- **Exercise aim**:
Repeat, word for word, each of the records shown below, without their pictures.

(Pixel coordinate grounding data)
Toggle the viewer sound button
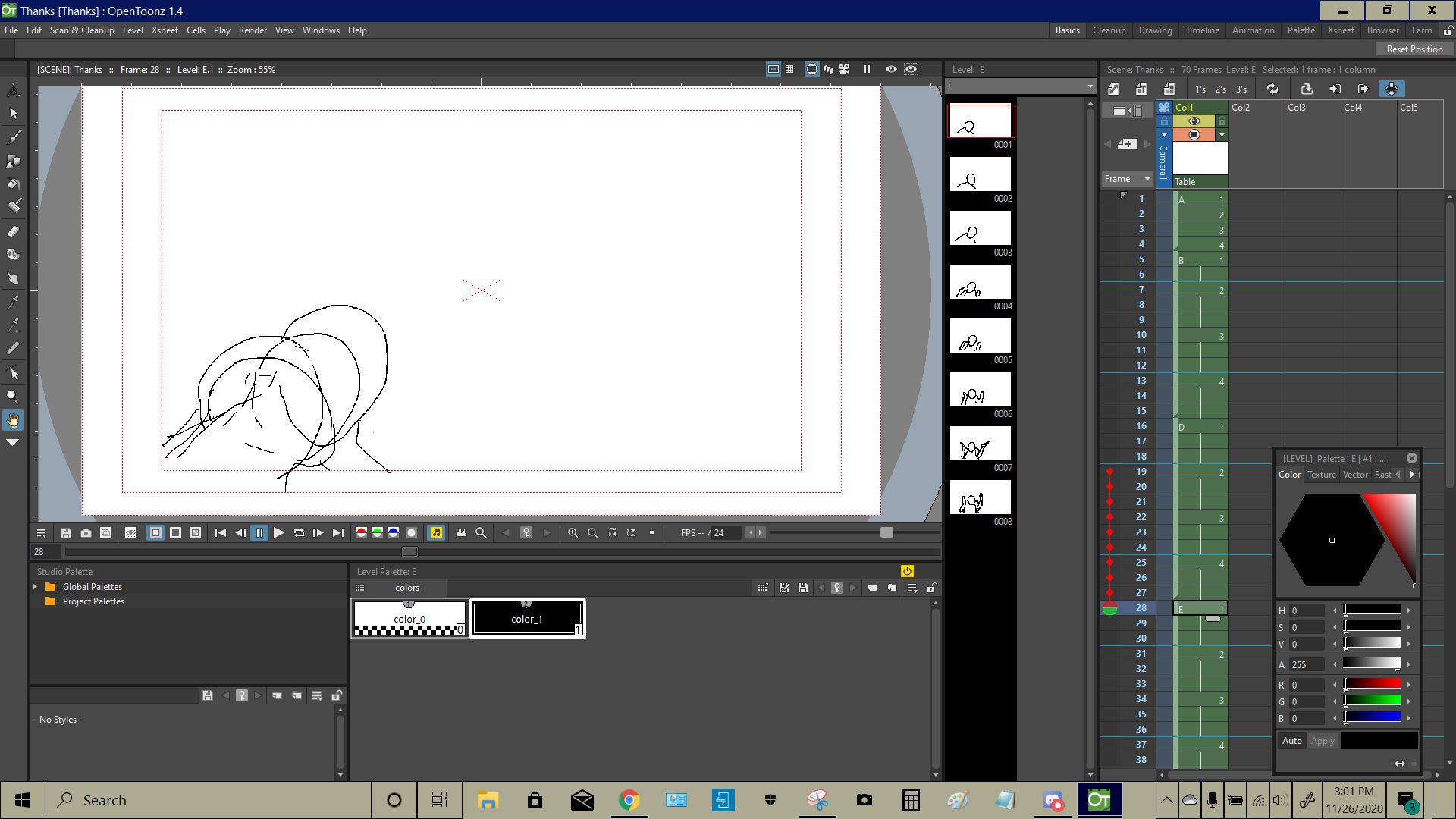Screen dimensions: 1456x819 coord(436,533)

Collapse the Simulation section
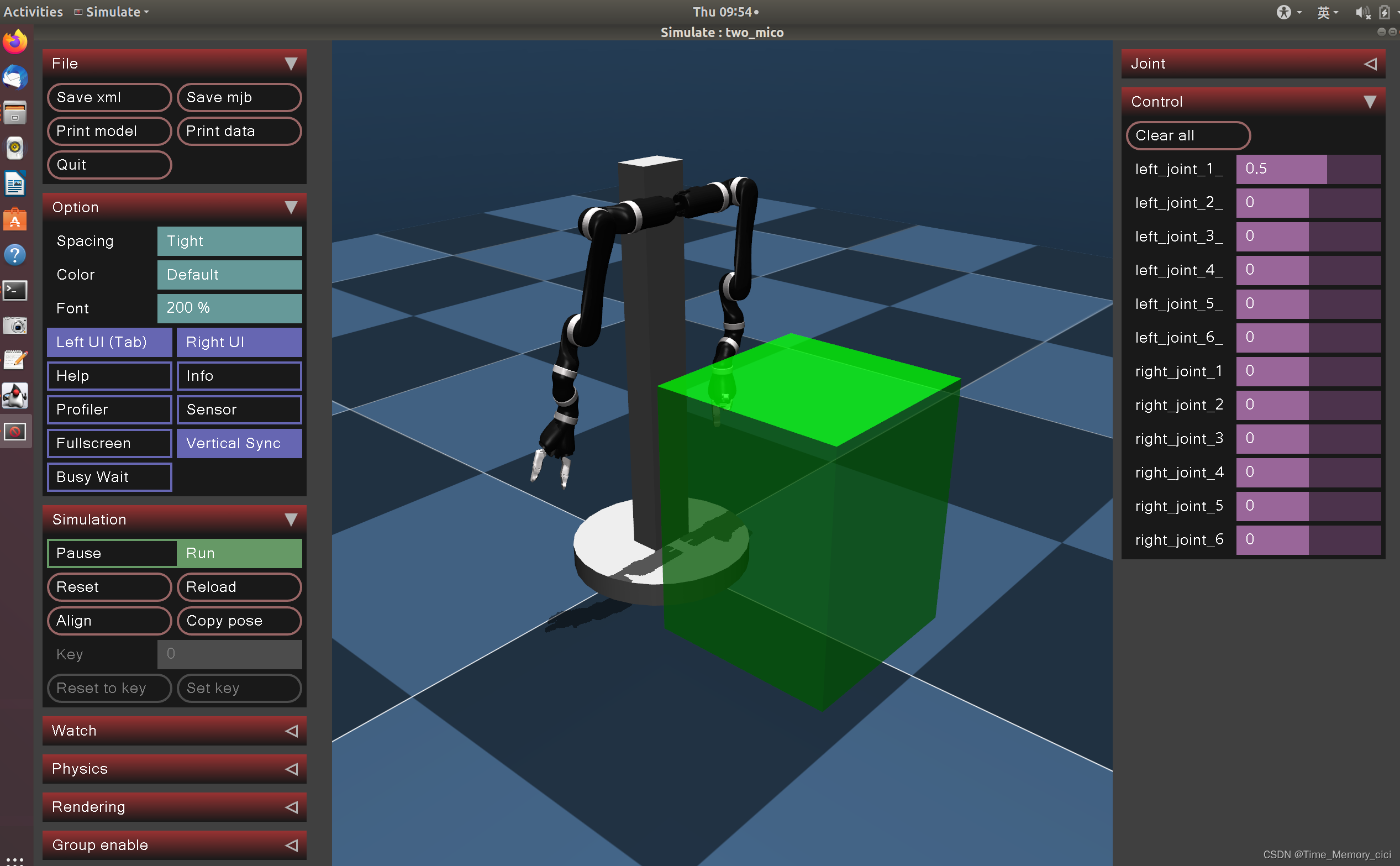[174, 519]
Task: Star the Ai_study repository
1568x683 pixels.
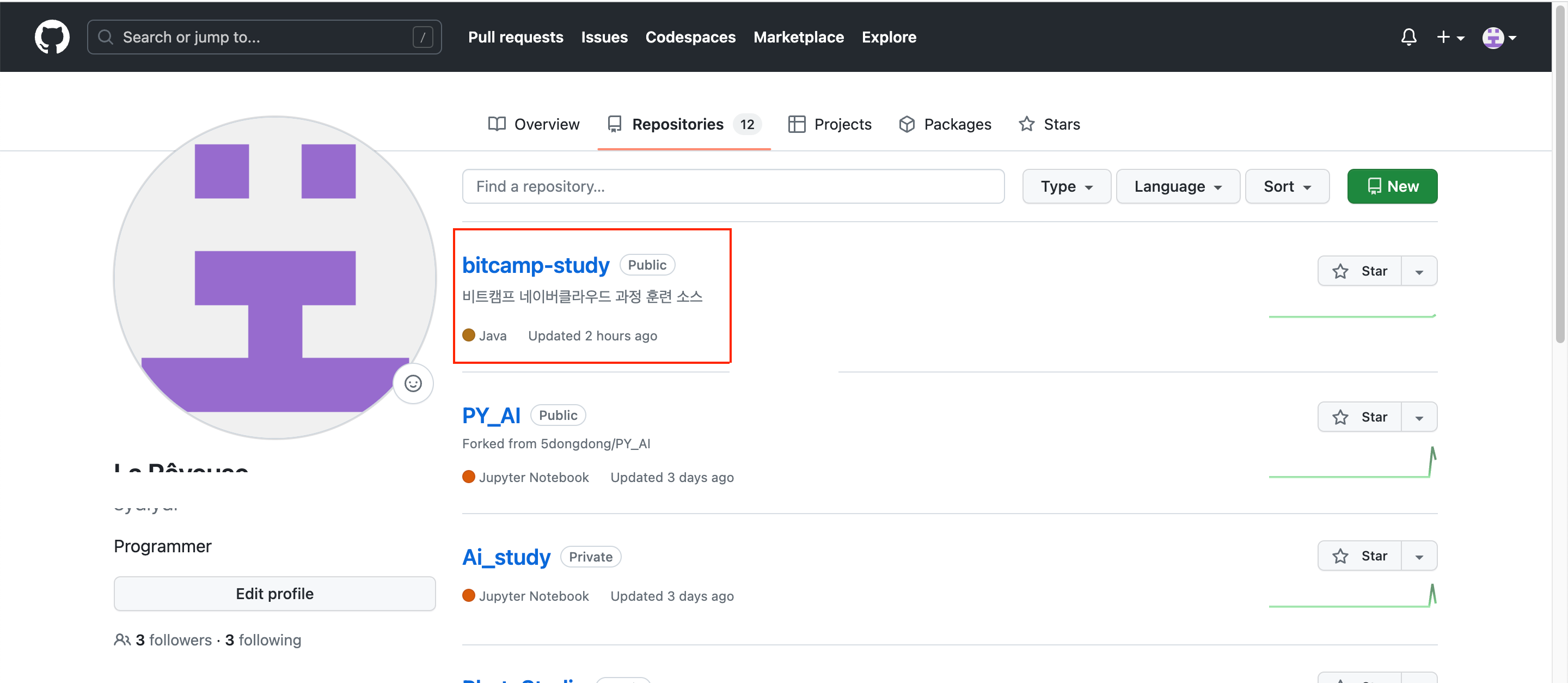Action: (x=1360, y=556)
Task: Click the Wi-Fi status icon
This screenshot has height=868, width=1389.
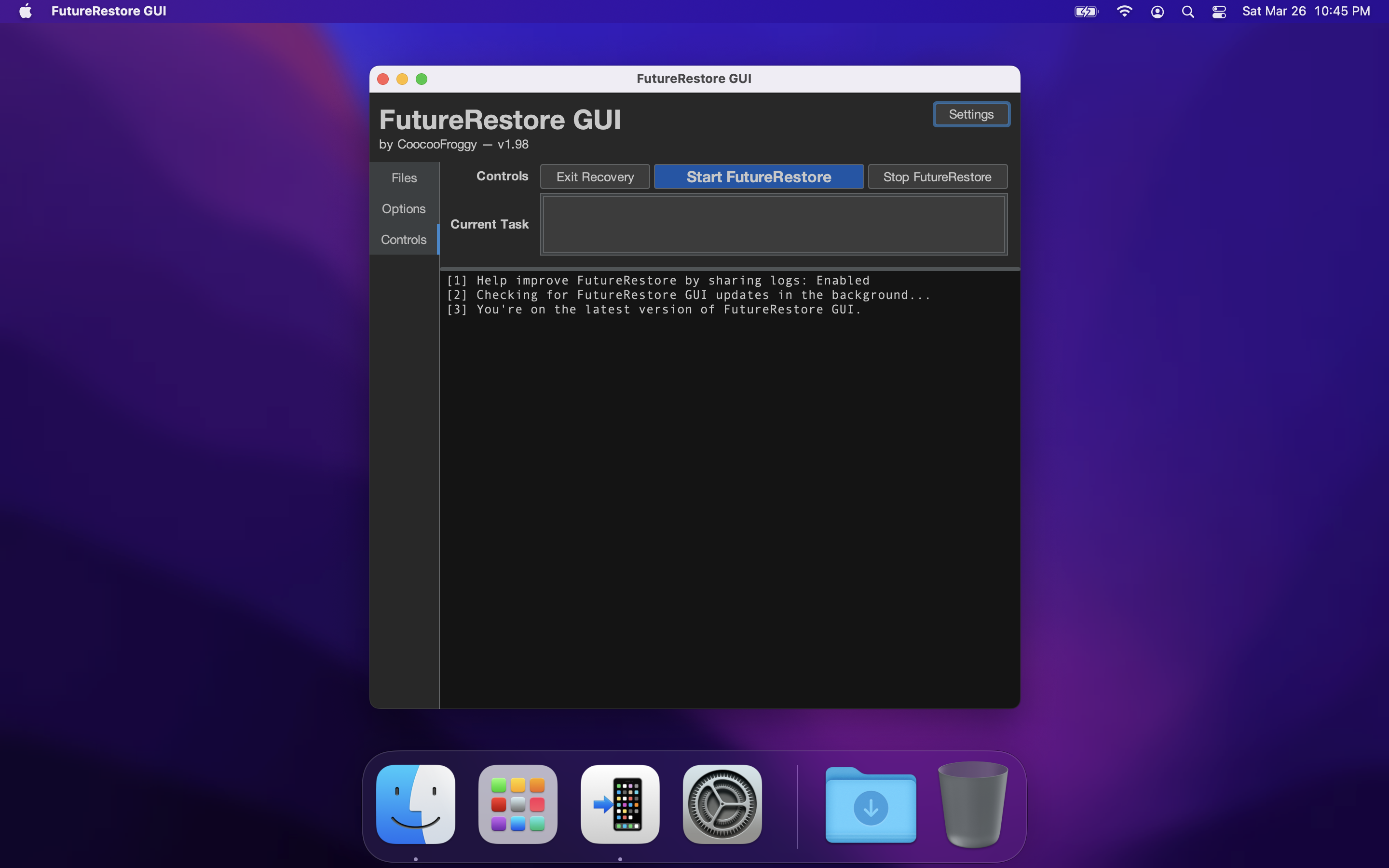Action: pos(1124,12)
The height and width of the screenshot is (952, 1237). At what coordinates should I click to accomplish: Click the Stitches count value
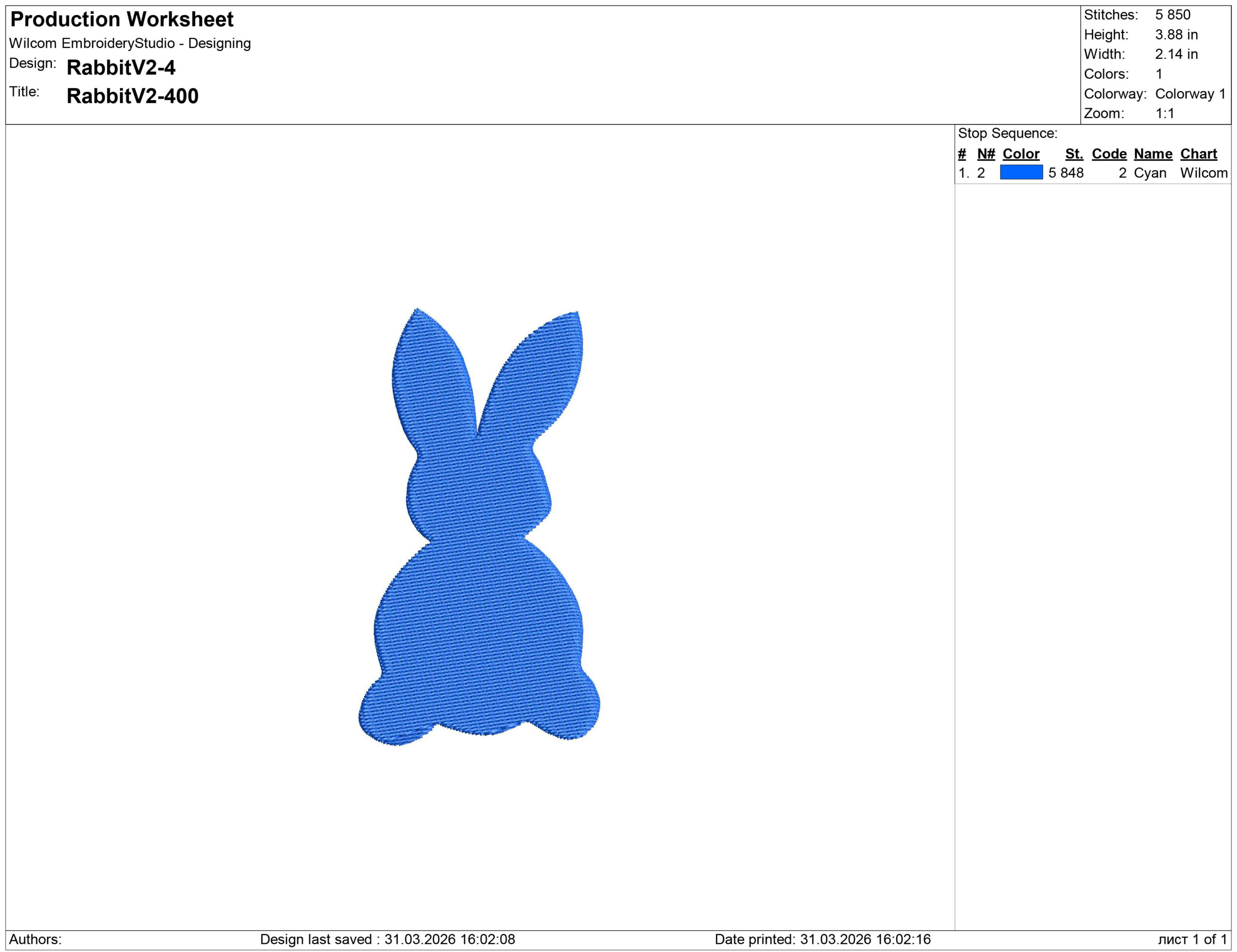point(1174,15)
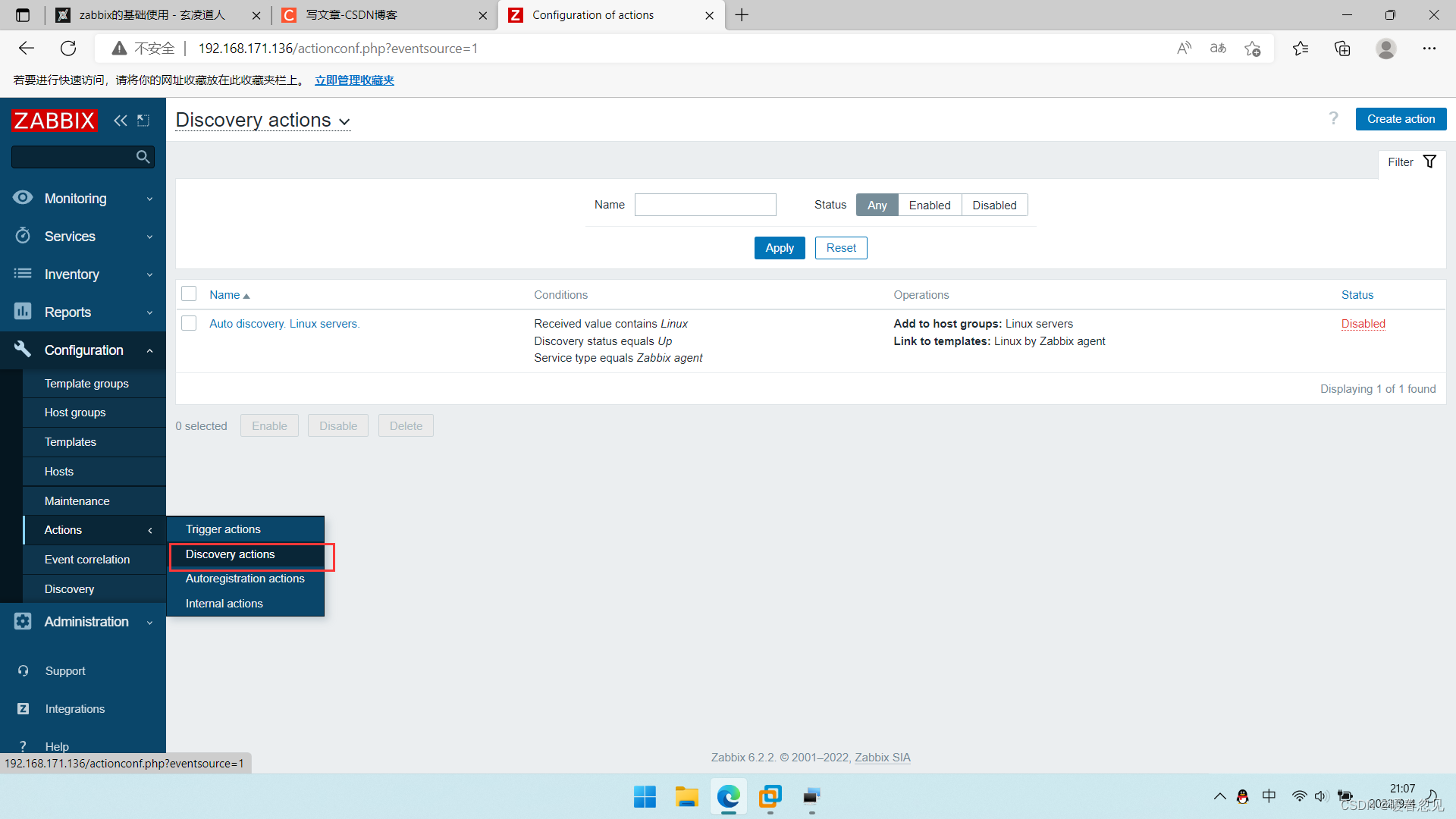The width and height of the screenshot is (1456, 819).
Task: Select Autoregistration actions from submenu
Action: point(245,579)
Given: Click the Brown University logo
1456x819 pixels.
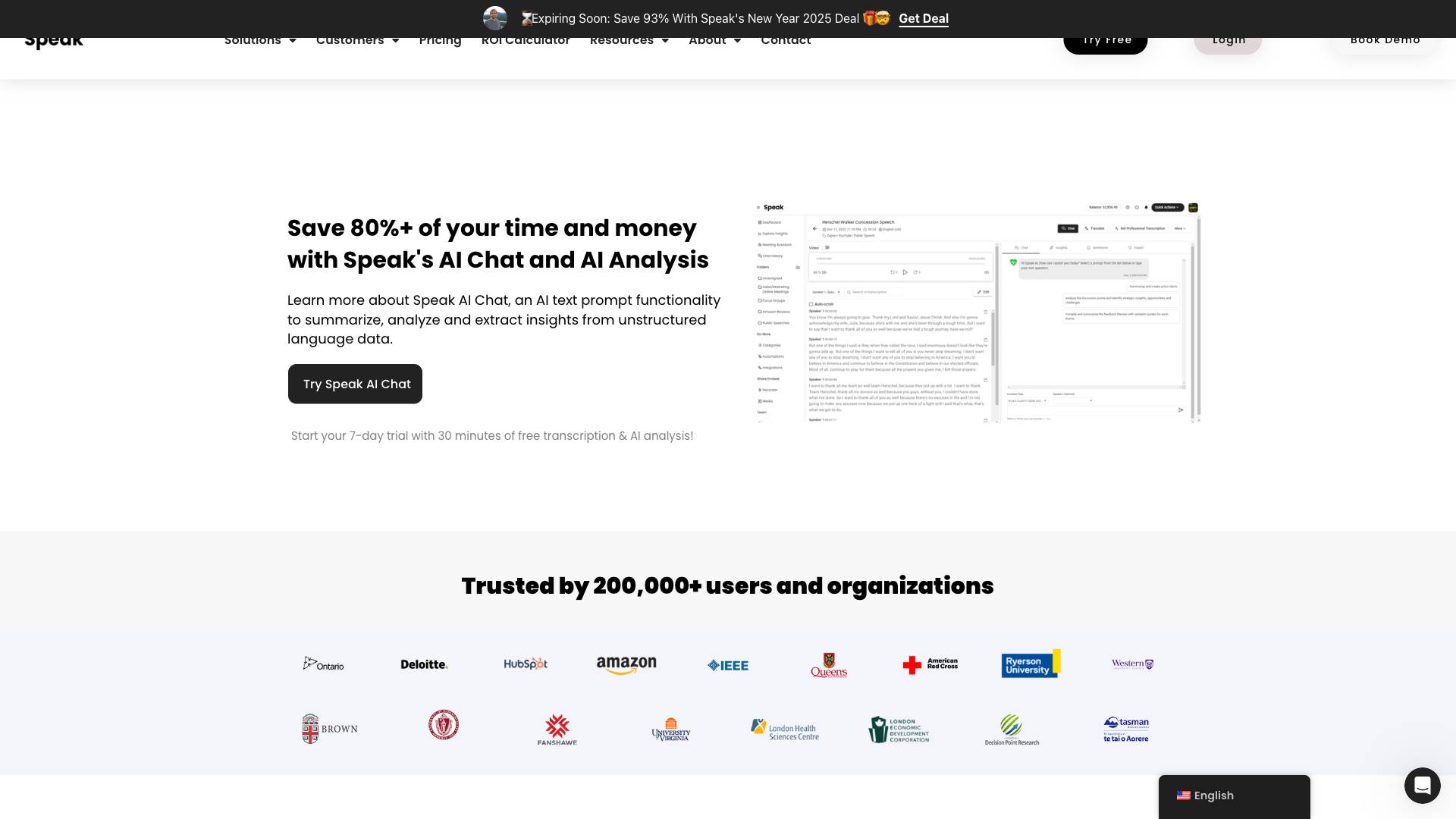Looking at the screenshot, I should click(329, 729).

- **Exercise result**:
Toggle the viewer sound button
Screen dimensions: 1456x819 coord(436,533)

Collapse the Simulation section
[174, 519]
Task: Star the Ai_study repository
1568x683 pixels.
Action: (x=1360, y=556)
Task: Click the Wi-Fi status icon
This screenshot has height=868, width=1389.
Action: pos(1124,12)
The height and width of the screenshot is (952, 1237). At what coordinates should I click to accomplish: Click the Stitches count value
point(1174,15)
The width and height of the screenshot is (1456, 819).
Task: Select Autoregistration actions from submenu
Action: point(245,579)
Given: Click the Brown University logo
1456x819 pixels.
Looking at the screenshot, I should click(329, 729).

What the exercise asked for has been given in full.